Community spirit

BCIA President Graeme Rees believes that creating a more collective, “can do” attitude among staff can help workplaces reduce their energy costs and improve their environmental credentials.

We are in that time of year that traditionally feels the coldest in the UK, with the fun and fuzziness of Christmas disappearing behind us, not to mention the first ‘Winter World Cup’, as we begin to hope that spring will arrive a little earlier to warm us all up. In years past some households have chosen to keep their exterior Christmas lights up for the duration of January and even into February. Whether that’s to your liking or not it certainly brightens up a cold, dark street. I only took mine down last Saturday as it was the first day without wind or rain I’ve had since Christmas!

Unsurprisingly, the energy price increase has been trending frequently on my social media timelines in the past few months with several companies involved in the building controls industry articulating on the steps that can be taken with a BEMS to help make a positive difference.

Financial support packages aside, the response from the Government has been rather slow.

However, the National Grid’s Demand Flexibility Service will allow households to claim a discount for using less energy at peak times in a bid to balance supply and avoid blackouts. While this is aimed at the domestic market, the principle of reducing energy consumption between certain hours is a viable solution for managers of commercial buildings looking to reduce their bills and something that building controls can help take care of.

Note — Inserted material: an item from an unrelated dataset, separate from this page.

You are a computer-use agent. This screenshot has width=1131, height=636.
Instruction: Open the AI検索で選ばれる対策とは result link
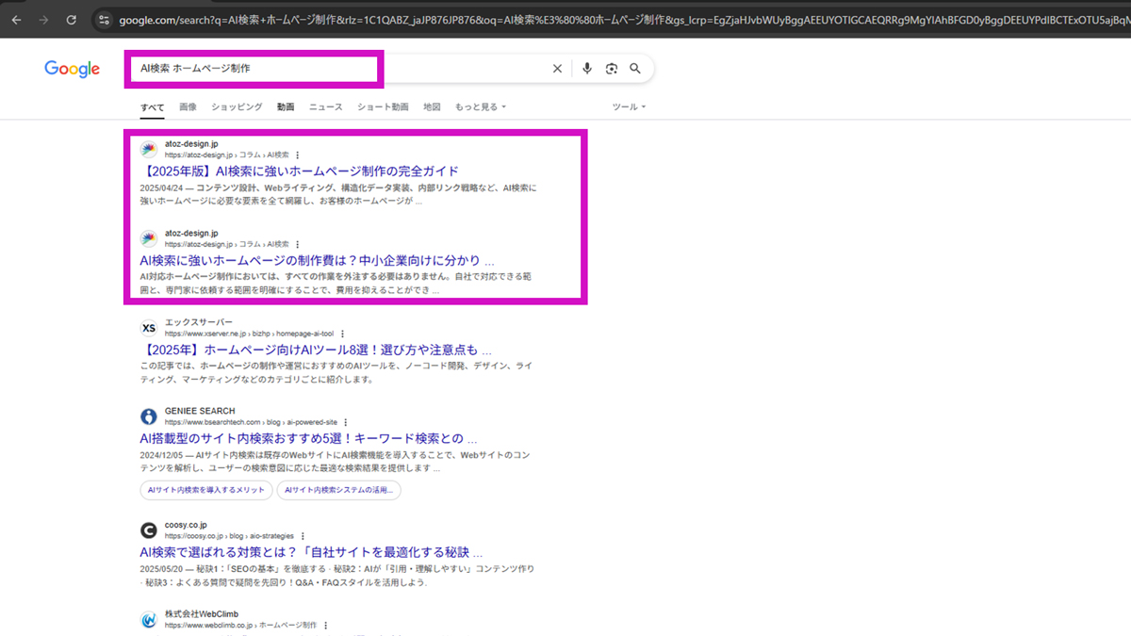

With regard to “doing our bit” in commercial premises I believe communication within an organisation is key, however big or small its building is or how many staff it employs. My thinking is that generally if people think something is being done to them against their will they tend to react negatively. For example, if the facilities manager just drops the temperature unannounced in order to save energy, at least one occupant will go and buy a fan heater to pop under the desk, counteracting the facilities manager’s cost-saving intentions. However, if there is a collective business initiative to save energy and this is communicated effectively so that every member of staff is brought into the wider initiative, a more collective spirit can be created, ensuring there is less of a “rebellion” response and more of an “all in it together” mood. This will hopefully result in temperature drops and other energy saving measures being more accepted and more constructive reactions seen (wearing a warm pullover for example rather than switching on a personal heater). If this spirit is successfully instilled it will hopefully lead to staff taking more responsibility around their workplace, such as turning off lights and only part filling the kettle – actions they may also follow at home to make personal savings.

It’s all basic stuff but is often overlooked. This will all contribute towards our larger, long term goal of the net zero target. By reducing energy usage we are not only reducing costs, but also reducing carbon so it’s a ‘win win’. This will also be received positively as we continue to adopt a more environmentally conscious mindset.

Breaking the record

Entries for this year’s BCIA Awards closed on Thursday 19th January and I am delighted to say we have smashed the previous record for number of entries. Thank you to everybody who took the time to submit an entry and I look forward to seeing the innovative products, ground-breaking projects and inspiring people competing for the prizes in May!